Reproduce the lines below verbatim, from the line containing "How do I perform: Click the record" through the end of the items, and leave the pictures out.
━━ Provided data
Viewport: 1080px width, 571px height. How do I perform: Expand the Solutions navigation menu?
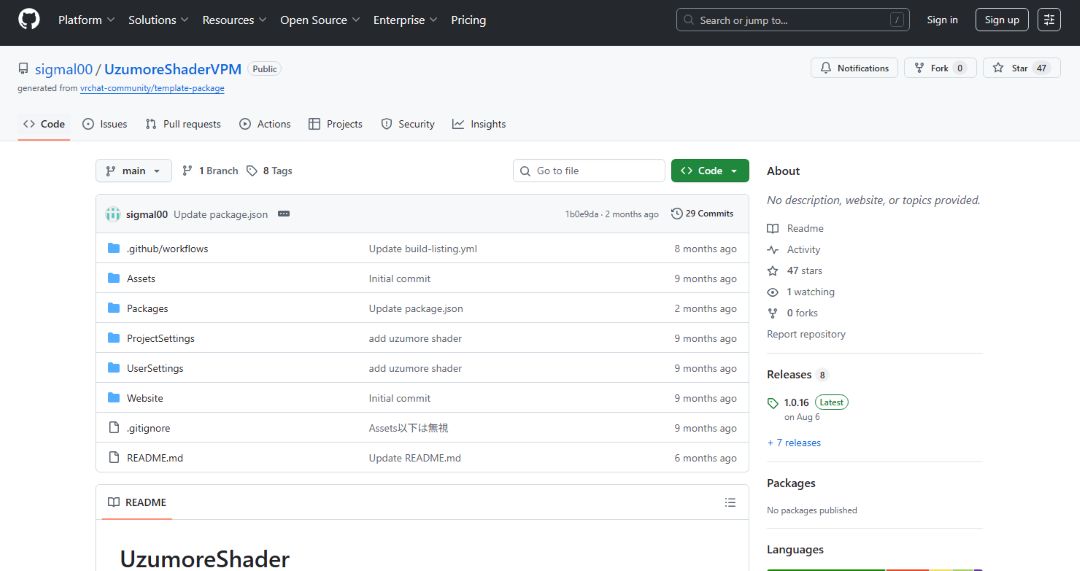[158, 20]
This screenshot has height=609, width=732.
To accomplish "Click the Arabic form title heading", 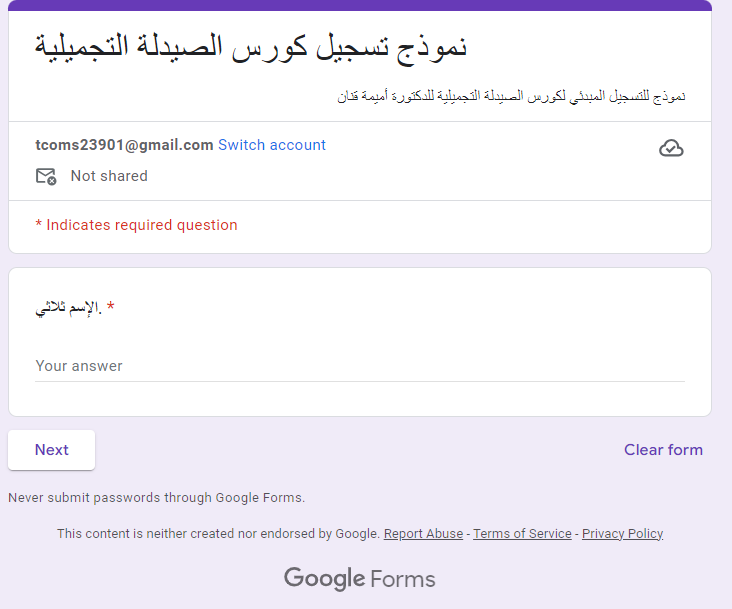I will 251,49.
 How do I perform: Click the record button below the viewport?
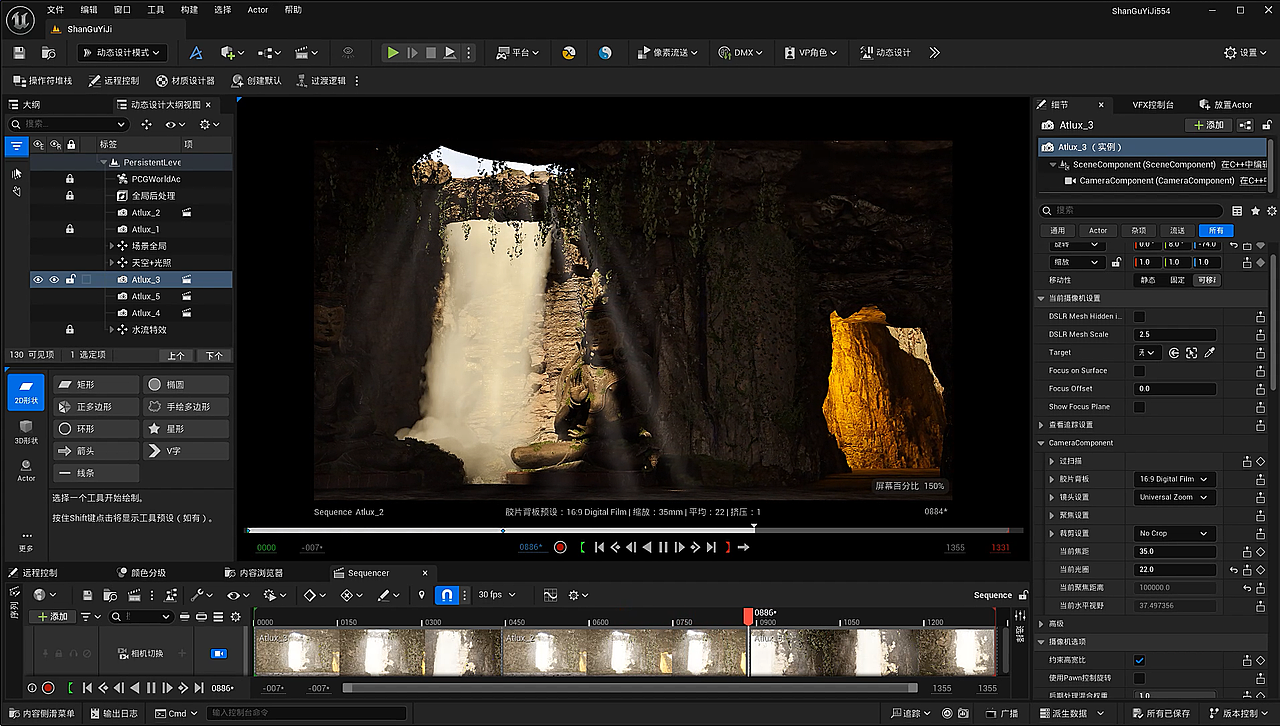[x=560, y=547]
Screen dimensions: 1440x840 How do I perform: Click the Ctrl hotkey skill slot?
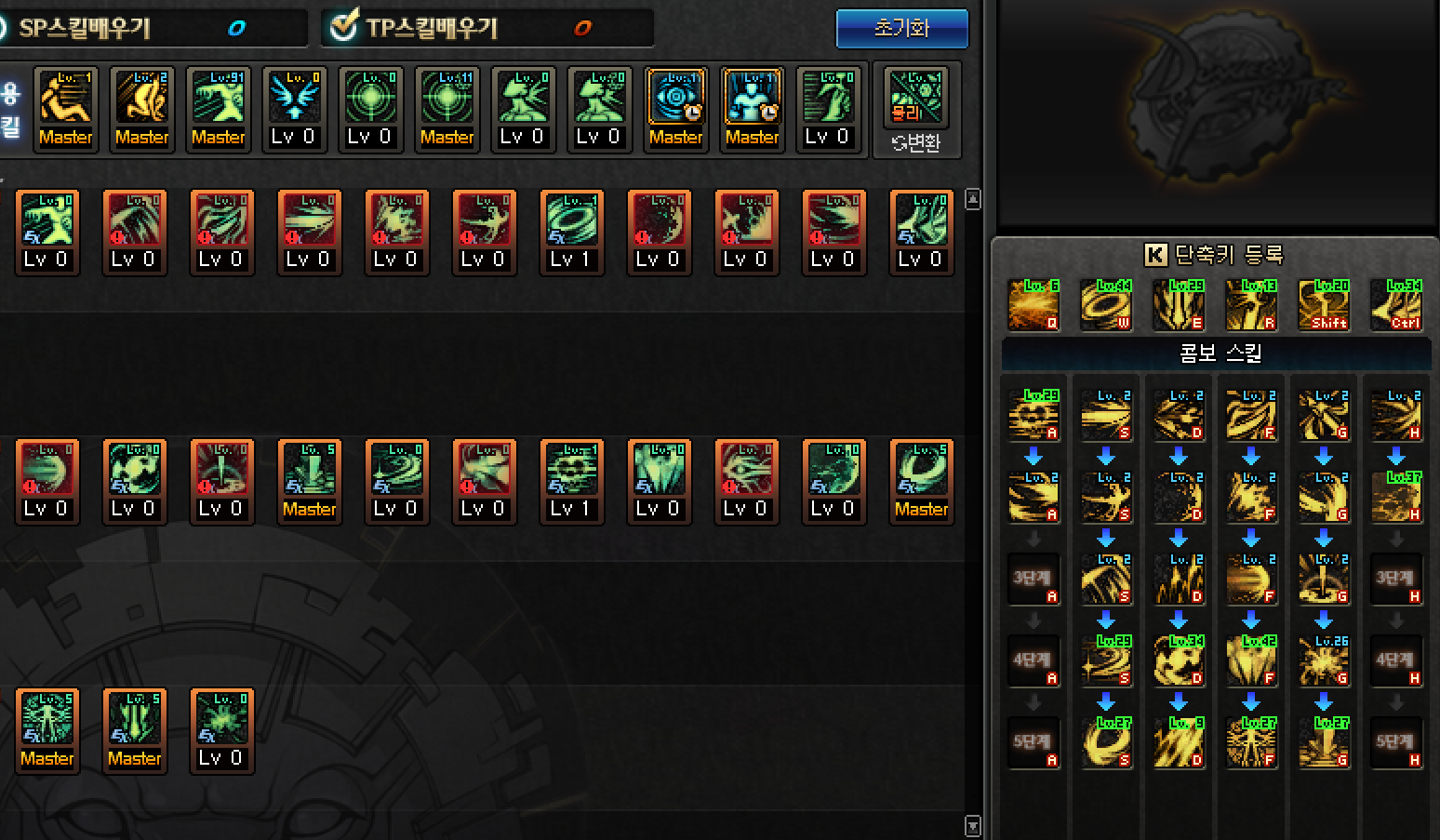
━━━━
Task answer >>
 How do I perform: Click the record button below the viewport?
[x=560, y=547]
Screen dimensions: 1440x840 How do I perform: Click the Ctrl hotkey skill slot?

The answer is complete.